Review - 'Comic Book Babylon' - Tim Pilcher.
I have just received and read 'Comic Book Babylon' by Tim Pilcher. A Kickstarter novel of his life in the comics world from the mid 1970s through to the 1990s and touching on time since then.
It's an emotional (although sadly a little short at 138 pages) journey of comics and characters from those heady days of big sales and big expense accounts.
I have to say that I enjoyed it. I put the book down some ten minutes ago from a one sitting reading and it does stay with you. I mean, it's honesty stays with you, tinged by big dollops of sadness it's not the boastful book I was expecting. It's actually neither boastful nor overly scandalous (much to its credit).

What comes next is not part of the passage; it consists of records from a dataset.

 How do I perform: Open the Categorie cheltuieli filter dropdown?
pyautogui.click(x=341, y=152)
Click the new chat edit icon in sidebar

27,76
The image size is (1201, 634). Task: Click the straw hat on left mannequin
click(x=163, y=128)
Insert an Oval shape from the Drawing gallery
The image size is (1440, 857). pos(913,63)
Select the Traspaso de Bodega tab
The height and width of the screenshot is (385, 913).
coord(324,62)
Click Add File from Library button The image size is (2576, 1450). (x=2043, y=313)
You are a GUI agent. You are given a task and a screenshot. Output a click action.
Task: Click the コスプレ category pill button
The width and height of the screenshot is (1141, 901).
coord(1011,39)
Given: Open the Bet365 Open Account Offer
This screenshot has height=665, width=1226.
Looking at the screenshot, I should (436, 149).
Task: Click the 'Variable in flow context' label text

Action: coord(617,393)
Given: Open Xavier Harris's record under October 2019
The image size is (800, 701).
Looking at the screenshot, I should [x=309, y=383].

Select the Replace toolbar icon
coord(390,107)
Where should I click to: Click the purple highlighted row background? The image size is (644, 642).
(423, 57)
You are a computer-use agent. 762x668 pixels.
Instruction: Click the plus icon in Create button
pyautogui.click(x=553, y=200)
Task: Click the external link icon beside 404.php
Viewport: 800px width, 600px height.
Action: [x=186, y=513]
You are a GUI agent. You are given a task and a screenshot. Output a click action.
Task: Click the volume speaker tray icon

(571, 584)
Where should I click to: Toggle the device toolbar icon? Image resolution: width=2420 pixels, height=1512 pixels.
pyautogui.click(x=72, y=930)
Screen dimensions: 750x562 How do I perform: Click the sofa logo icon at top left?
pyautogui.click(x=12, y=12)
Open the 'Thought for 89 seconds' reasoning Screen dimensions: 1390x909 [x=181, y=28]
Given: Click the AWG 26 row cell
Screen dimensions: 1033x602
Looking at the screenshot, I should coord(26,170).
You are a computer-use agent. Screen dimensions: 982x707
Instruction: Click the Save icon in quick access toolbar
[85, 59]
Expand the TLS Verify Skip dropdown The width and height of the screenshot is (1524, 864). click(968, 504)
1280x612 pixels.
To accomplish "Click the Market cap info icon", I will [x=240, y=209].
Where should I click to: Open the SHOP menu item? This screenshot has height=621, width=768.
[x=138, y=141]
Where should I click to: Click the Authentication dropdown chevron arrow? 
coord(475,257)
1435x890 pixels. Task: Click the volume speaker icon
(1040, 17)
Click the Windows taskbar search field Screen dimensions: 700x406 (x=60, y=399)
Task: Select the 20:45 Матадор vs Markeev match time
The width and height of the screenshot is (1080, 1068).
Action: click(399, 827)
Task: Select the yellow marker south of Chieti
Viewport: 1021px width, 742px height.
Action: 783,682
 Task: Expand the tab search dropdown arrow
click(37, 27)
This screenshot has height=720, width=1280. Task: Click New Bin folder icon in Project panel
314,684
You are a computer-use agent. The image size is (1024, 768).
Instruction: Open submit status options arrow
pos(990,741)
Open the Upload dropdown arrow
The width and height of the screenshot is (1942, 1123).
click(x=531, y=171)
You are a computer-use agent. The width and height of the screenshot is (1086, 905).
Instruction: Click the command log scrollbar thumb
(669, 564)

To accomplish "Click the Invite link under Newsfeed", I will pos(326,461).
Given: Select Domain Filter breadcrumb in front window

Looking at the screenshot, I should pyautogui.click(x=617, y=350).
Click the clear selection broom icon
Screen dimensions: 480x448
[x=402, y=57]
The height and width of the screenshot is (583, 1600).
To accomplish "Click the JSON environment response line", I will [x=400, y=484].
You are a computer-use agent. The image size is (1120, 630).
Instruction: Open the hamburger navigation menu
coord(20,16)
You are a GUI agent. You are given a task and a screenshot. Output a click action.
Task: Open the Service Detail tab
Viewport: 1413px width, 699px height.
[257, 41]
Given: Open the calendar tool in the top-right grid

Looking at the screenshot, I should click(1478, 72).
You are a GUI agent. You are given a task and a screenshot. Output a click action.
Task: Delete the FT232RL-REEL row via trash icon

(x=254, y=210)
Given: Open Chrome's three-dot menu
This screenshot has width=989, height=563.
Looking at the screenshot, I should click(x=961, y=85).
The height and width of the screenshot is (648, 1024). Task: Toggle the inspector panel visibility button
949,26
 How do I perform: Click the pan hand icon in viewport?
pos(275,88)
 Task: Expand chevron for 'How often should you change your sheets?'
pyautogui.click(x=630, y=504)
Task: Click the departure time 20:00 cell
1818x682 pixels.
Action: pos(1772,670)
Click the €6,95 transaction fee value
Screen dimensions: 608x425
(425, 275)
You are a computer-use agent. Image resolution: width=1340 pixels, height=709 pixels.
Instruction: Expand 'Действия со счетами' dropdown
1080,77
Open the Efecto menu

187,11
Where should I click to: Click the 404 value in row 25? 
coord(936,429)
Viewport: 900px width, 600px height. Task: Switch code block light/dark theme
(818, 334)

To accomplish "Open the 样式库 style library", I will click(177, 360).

Tim makes reference in an early chapter that these days of comics publishing from Warrior's excellence to the indie blast of Vertigo were our own punk. I agree with this and was there at the time. In fact many of the events he recalls are ones I remember with the same nostalgia (yes I was at that overnight movie showing at UKCAC and the beanbags in later years).
Does a book allow for the freeing of pent up guilt and demons? Probably. We all have regrets from those years - simply a fact of life for those living (and drinking) in London in those crazier days of new Labour. Over indulgence was almost an art form in those days and the comics coming out of Vertigo (and others) reflected this freedom on thought.
I knew and know the places and bars Tim described and for that the book is a vibrant nostalgia injection. I loved his descriptions of the comics of the times and to be honest would love to have heard more. Hopefully this book does well and is just a 'Volume 1'?
If you were about in those days or interested in a small pocket of comics history it's well worth a look.